Despite encountering a kind figure in Glumdalclitch, Gulliver continues to meet the sort of people that fit the King of Brobdingnag's description throughout his travels. Upon being stranded at sea by pirates, Gulliver discovers the floating island of Laputa. The people of this island are extremely introspective. They rarely speak, preferring to spend all their time in contemplation of mathematics and music. The wealthier members of society have "flappers" to alert them when they are being spoken to. The few citizens who do not have any music or math skills are considered inferior.

The people of Laputa are arrogant and self-centered. They do not take kindly to suggestions for improvements in their society, and rarely concede that they are wrong in any matter. Moreover, each person is so concerned with his or her own thoughts that few practical activities are completed, and when they are completed they are done poorly. The clothes made for Gulliver are far too large for him because of a mistake made in calculations. The houses constructed are flimsy, because of the society's hatred for right angles. The people are so focused on abstract thinking that they have practically ceased to live in reality, and they are so arrogant that outsiders such as Gulliver cannot show them the errors of their ways.
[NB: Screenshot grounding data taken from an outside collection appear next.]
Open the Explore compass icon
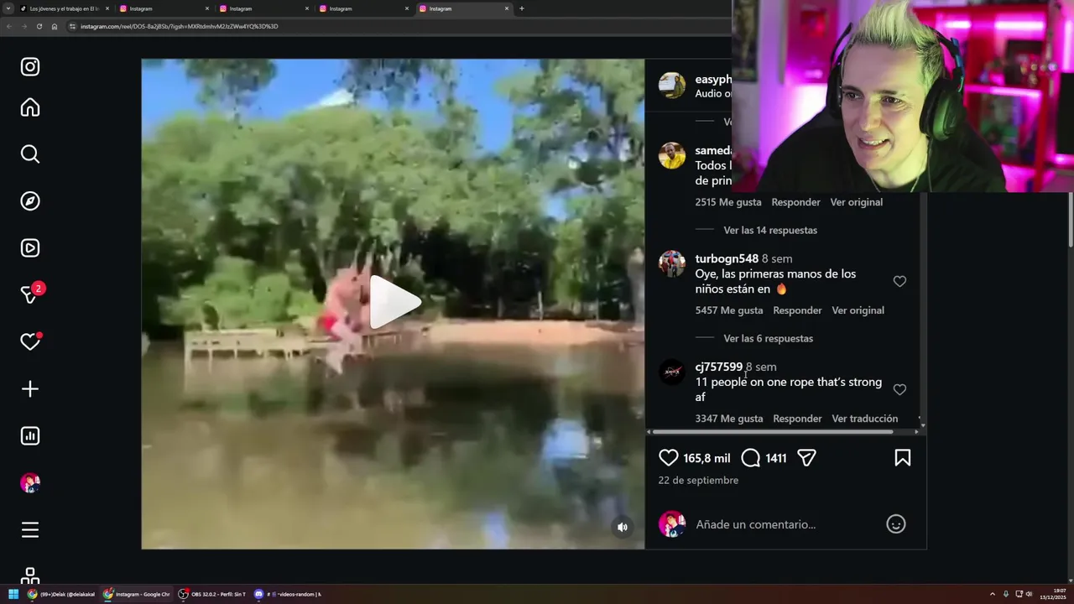The width and height of the screenshot is (1074, 604). pyautogui.click(x=30, y=200)
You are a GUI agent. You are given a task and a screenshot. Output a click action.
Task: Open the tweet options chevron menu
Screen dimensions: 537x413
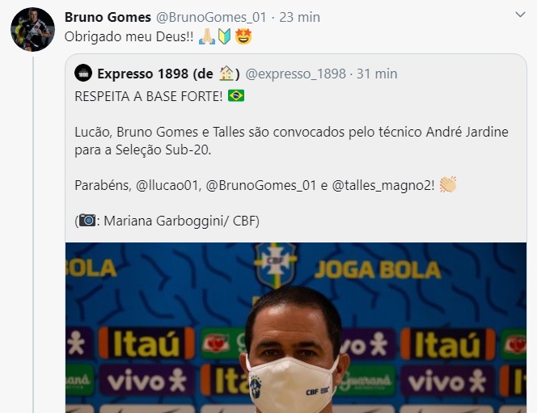pyautogui.click(x=520, y=15)
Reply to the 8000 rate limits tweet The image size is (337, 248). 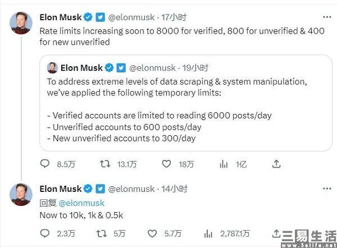[x=46, y=164]
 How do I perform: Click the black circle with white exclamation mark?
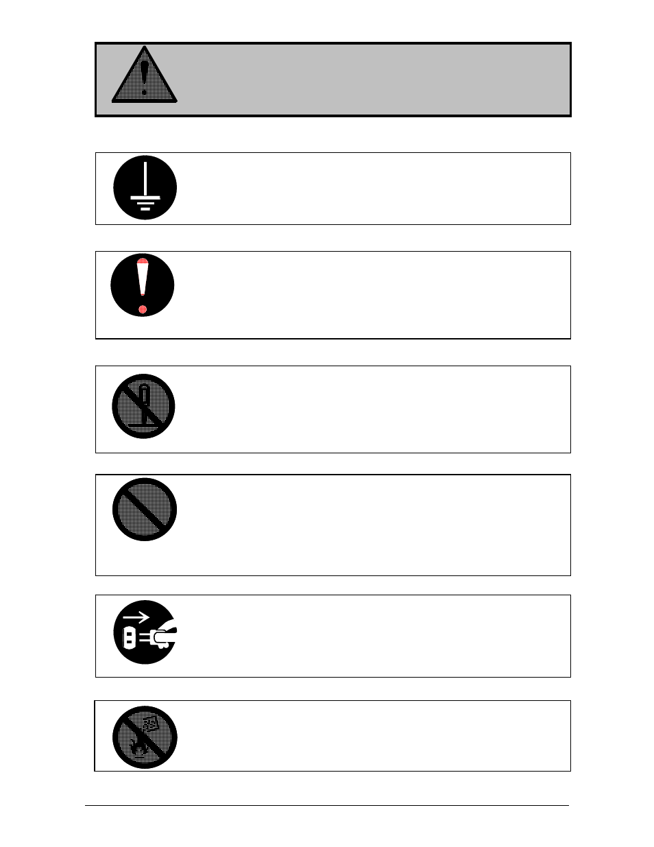coord(143,285)
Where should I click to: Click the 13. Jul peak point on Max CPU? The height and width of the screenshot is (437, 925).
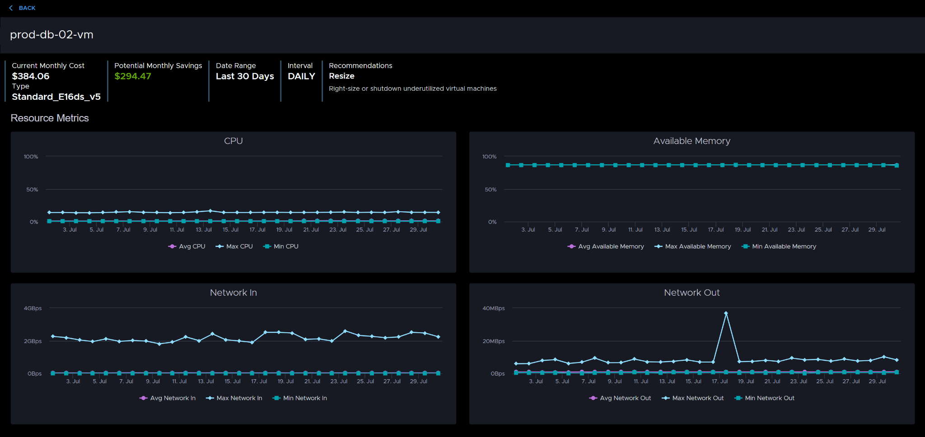click(x=210, y=211)
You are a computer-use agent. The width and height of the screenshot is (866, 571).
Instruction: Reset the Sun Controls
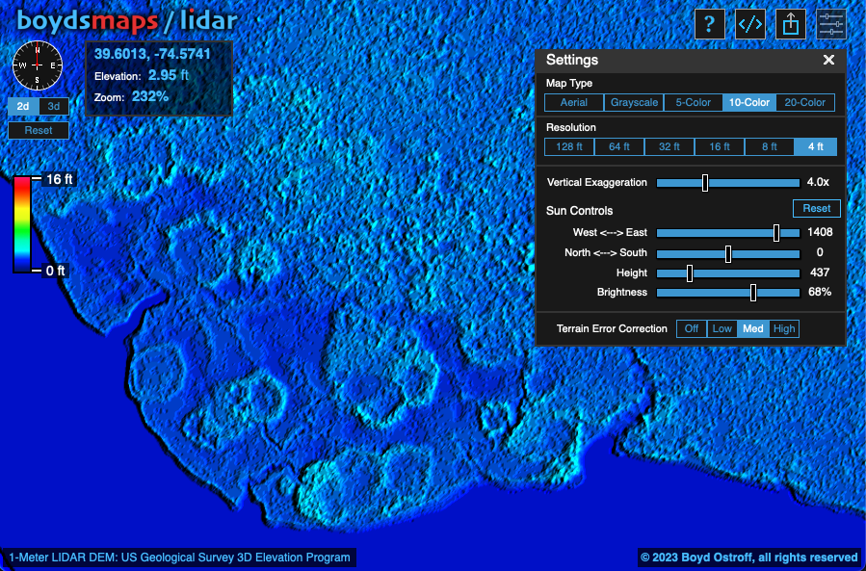816,208
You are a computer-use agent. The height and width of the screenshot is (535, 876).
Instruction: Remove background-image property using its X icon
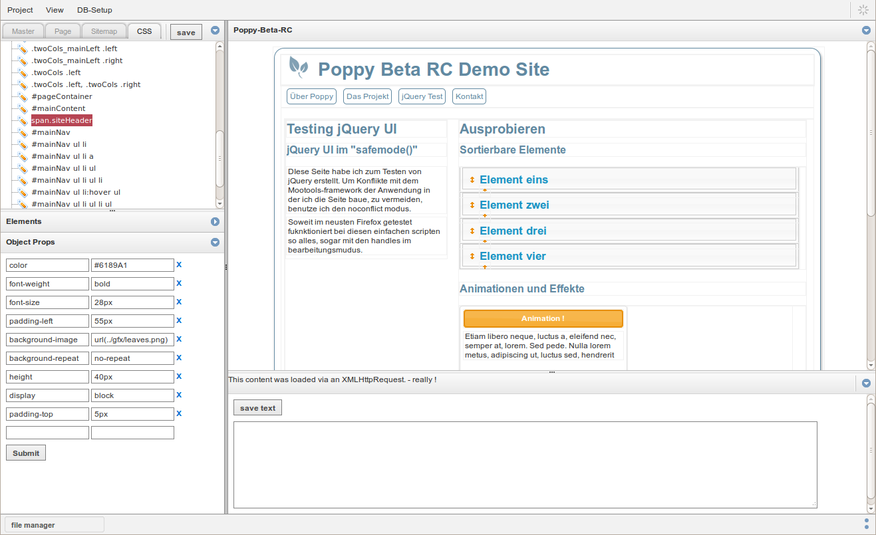(178, 339)
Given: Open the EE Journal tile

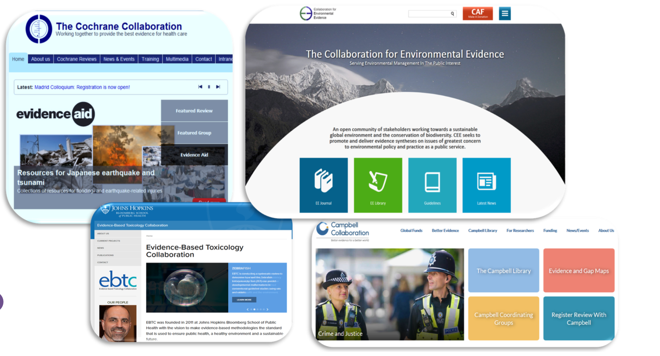Looking at the screenshot, I should (x=323, y=185).
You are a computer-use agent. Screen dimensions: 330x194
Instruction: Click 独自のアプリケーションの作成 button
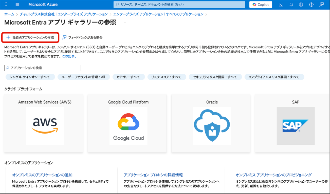(30, 37)
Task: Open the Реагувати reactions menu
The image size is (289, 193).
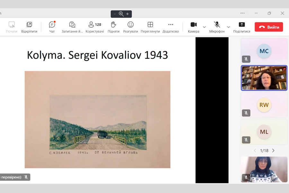Action: click(130, 25)
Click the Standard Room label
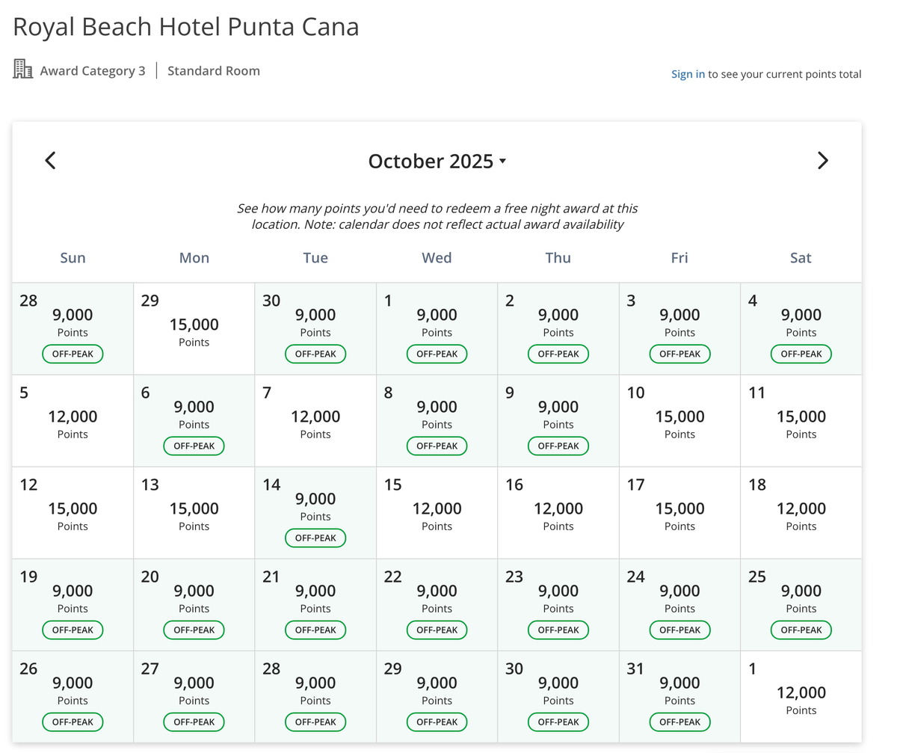The image size is (897, 753). (214, 71)
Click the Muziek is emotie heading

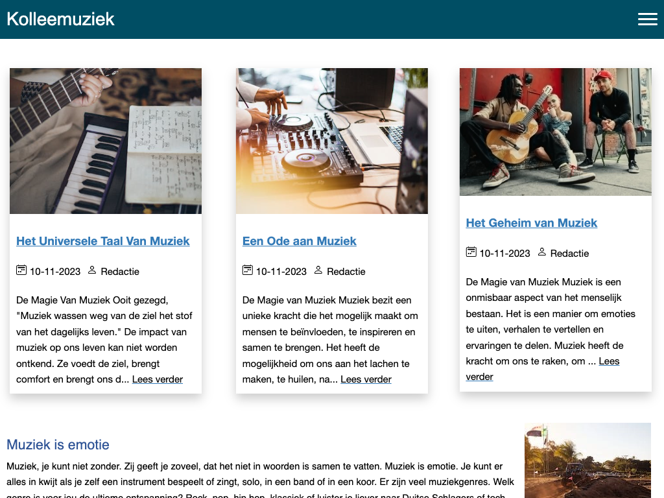click(x=58, y=445)
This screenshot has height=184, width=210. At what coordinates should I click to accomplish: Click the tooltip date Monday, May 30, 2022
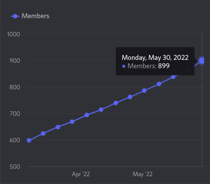[155, 57]
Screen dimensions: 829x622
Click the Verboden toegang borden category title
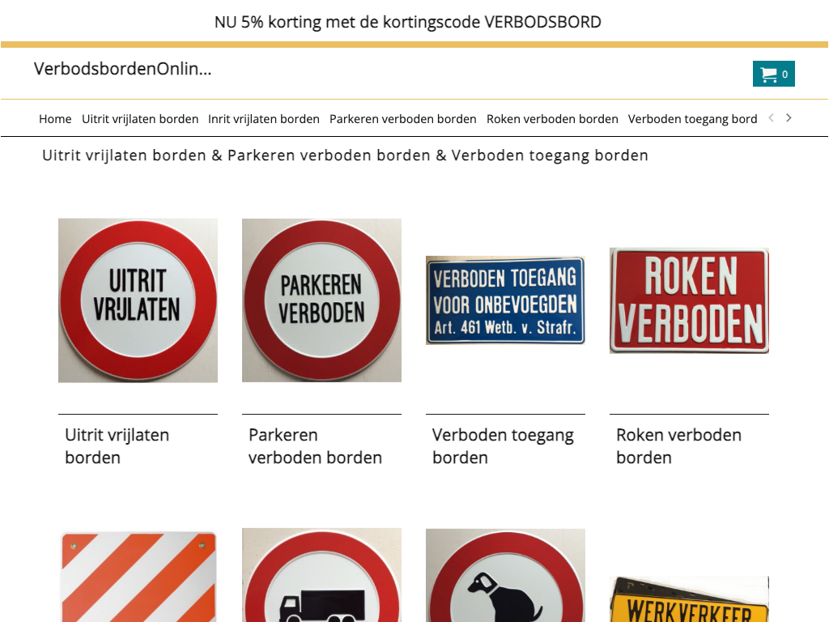click(x=503, y=446)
A similar problem plagues Lagado, the country below the floating island. Upon visiting, Gulliver observes that the country is a barren wasteland. No crops grow in the fields, while the people dress in rags and walk with ferocious expressions on their faces. The people of Lagado have become obsessed with improving society in every way. But, with the exception of establishing an academy, they never seem to get anything done. Momentous projects are started and then abandoned. The academy focuses on meaningless subjects, such as the possibility of discerning a person's personality by examining his or her excrement. In wasting their potential, and neglecting their well-being, the Lagado people provide further support for the King of Brobdingnag's generalization about humanity.

By highlighting grave weaknesses in so many of his characters, Swift suggests that he shares the King's view that humanity is generally contemptible. However, in my view, the kindness of Glumdalclitch is not something that can be disregarded. She shows humanity's worth in her love for Gulliver.